-- Information supplied follows --

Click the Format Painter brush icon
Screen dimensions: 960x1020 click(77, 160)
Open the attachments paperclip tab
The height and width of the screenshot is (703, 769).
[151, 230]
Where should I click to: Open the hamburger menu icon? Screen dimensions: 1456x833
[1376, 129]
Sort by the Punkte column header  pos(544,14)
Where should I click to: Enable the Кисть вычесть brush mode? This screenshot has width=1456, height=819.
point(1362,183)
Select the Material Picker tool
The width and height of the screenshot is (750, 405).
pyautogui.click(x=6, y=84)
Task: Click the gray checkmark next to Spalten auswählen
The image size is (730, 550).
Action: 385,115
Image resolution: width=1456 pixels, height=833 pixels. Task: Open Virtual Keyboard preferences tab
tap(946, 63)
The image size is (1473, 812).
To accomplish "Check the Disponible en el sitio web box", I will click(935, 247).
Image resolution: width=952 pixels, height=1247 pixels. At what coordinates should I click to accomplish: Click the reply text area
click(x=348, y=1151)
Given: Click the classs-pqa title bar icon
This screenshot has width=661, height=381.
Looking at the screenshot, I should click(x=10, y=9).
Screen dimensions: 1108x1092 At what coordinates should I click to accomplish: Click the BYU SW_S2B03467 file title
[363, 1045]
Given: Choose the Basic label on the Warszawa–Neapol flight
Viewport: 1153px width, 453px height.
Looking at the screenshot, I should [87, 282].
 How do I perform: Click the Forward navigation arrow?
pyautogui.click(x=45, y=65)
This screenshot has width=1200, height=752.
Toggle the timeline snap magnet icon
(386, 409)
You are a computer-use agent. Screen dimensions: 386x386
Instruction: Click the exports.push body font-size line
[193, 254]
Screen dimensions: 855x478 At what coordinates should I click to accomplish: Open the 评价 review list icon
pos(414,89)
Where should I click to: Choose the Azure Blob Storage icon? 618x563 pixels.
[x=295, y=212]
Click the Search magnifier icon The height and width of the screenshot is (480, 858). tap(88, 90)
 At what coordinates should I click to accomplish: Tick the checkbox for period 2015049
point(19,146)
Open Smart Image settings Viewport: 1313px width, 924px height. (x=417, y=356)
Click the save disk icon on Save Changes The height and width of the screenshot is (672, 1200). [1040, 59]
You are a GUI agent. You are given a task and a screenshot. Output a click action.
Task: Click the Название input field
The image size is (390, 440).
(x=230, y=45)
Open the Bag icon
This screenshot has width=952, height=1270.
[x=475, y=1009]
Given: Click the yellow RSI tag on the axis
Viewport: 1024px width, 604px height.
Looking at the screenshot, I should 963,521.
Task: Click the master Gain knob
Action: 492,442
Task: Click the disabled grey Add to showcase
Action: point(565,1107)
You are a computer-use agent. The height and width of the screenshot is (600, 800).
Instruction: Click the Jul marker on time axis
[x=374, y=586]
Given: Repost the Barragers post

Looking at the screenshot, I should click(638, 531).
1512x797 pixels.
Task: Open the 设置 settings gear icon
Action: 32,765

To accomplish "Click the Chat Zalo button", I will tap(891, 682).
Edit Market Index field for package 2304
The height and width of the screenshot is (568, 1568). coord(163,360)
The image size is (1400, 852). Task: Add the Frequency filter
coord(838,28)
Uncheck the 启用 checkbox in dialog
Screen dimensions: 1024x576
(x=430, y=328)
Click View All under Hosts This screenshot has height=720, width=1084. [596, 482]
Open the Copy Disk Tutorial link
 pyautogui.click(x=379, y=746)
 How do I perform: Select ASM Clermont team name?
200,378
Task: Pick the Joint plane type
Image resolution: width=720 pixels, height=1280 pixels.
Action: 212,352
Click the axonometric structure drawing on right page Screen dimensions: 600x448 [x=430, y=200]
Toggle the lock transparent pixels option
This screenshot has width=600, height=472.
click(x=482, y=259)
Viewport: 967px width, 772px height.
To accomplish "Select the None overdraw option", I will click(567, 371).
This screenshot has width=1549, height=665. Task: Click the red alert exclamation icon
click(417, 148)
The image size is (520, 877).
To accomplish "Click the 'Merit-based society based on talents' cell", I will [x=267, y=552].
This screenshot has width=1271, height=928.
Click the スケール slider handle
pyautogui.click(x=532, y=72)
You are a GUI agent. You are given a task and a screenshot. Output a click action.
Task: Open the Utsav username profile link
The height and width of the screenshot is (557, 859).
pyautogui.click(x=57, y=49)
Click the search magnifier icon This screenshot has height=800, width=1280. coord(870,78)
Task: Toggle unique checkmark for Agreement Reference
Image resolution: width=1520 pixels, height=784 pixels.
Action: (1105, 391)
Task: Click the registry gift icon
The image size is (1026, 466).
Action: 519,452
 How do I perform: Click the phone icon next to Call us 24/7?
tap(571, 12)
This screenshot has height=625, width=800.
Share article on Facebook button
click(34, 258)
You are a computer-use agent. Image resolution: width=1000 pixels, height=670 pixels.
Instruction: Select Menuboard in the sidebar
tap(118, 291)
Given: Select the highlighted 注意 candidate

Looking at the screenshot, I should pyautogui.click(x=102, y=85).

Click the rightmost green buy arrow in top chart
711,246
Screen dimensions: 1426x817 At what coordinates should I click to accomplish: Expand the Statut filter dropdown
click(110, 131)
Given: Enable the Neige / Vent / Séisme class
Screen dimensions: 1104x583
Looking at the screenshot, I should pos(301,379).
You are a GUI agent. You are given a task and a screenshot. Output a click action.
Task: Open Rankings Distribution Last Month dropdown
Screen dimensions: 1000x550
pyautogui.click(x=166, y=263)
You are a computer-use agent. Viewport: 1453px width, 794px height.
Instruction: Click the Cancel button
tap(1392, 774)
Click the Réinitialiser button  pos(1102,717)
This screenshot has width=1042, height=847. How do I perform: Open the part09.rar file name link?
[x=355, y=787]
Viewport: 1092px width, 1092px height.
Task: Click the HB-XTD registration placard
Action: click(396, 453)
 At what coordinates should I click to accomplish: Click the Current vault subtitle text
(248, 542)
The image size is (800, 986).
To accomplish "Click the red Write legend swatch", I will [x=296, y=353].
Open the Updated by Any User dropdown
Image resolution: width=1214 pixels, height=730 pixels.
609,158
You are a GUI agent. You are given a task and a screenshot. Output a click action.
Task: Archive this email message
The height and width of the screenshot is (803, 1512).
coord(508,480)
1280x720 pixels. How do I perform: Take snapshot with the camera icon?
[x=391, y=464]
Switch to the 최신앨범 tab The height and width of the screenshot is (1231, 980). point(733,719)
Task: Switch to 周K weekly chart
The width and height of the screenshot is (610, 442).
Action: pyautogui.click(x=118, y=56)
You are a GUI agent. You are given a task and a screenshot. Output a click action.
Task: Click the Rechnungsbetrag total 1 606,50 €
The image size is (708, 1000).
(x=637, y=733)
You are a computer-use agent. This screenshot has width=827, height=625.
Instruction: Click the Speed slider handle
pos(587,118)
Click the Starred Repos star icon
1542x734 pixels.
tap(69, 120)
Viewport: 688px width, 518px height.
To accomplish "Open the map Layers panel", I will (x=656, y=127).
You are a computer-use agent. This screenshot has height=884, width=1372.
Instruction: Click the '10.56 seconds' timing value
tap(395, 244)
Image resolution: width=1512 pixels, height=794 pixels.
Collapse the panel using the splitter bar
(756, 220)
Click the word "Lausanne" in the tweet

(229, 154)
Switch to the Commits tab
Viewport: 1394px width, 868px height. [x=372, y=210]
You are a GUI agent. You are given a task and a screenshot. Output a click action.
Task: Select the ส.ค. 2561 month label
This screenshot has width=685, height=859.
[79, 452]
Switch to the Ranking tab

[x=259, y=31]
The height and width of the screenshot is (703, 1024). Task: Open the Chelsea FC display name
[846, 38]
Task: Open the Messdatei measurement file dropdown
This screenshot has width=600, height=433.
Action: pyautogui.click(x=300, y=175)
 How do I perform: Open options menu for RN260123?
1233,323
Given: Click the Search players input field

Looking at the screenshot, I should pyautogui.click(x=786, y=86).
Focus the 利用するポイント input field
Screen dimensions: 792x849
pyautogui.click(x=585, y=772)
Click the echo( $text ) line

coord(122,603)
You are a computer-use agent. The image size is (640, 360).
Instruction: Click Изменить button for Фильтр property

-- Information supplied concluded --

**Directions for this task:** Reply with one number, the count of lines in the data that contain "computer".

**Exercise solution:** 7